The Niemann-Pick type C (NPC) lysosomal storage disease is characterized by the accumulation of cholesterol, sphingomyelin, and other lipids in endosomes and lysosomes. NPC patients may develop progressive neurodegeneration, hepatosplenomegaly, and premature death (Vanier, 2010 and Vanier and Millat, 2003). The disease is associated with NPC1 and NPC2 genes. NPC1 encodes a polytopic membrane protein that is located in the membranes of endosomes and lysosomes, and NPC2 is a small soluble protein in the lumen of endosomes and lysosomes or secreted from cells ( Carstea et al., 1997, Loftus et al., 1997 and Naureckiene et al., 2000).

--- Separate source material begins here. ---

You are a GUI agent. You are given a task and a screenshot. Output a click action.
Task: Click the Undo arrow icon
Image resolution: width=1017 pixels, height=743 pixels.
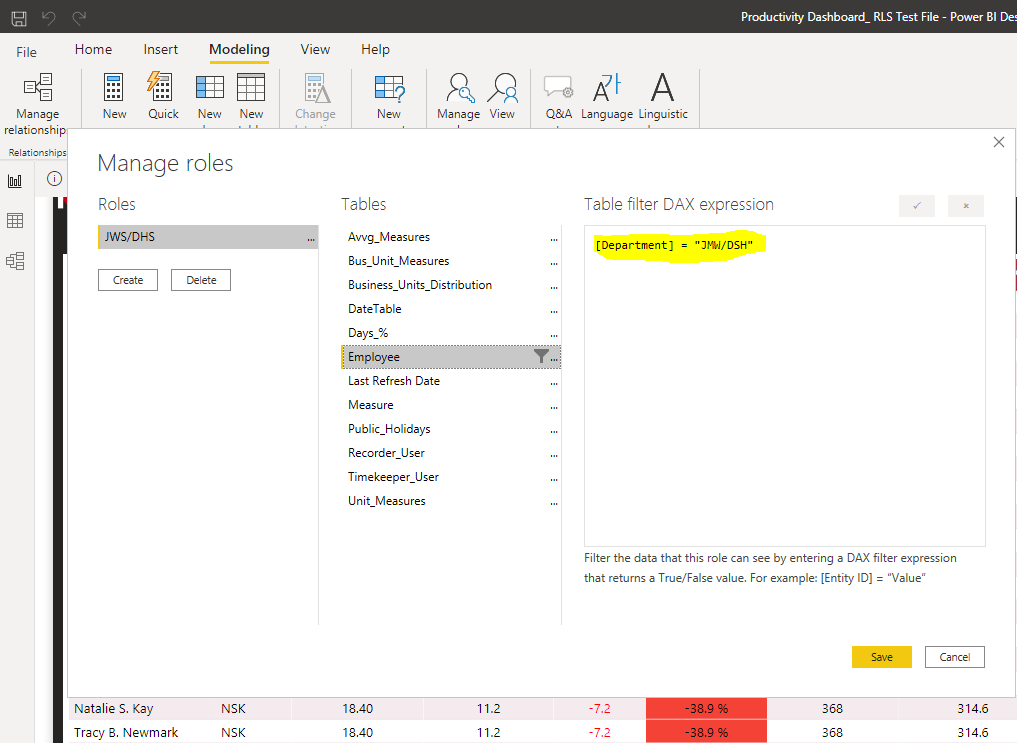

Genetic and biochemical characterizations revealed that NPC1 and NPC2 cooperate to export low density lipoprotein (LDL)-derived cholesterol from late endosomes and lysosomes to other cellular compartments ( Infante et al.,2008, Sleat et al., 2004 and Vanier, 2015).

The human NPC1 (hNPC1) consists of 1,278 amino acids (aa) and is comprised of 13 transmembrane helices (TM) and 3 distinct lumenal domains A, C, and I (Davies and Ioannou, 2000). The amino terminal (N) domain A is also designated NPC1(NTD). The prevailing model suggests that cholesterol derived from endocytosed LDL is extracted by NPC2, which may be recruited to NPC1 by domain C and deliver the bound cholesterol to NPC1(NTD) through a “hydrophobic handoff” mechanism (Deffieu and Pfeffer, 2011, Kwon et al., 2009 and Wang et al., 2010). The molecular basis for the ensuing intracellular trafficking of cholesterol remains largely elusive.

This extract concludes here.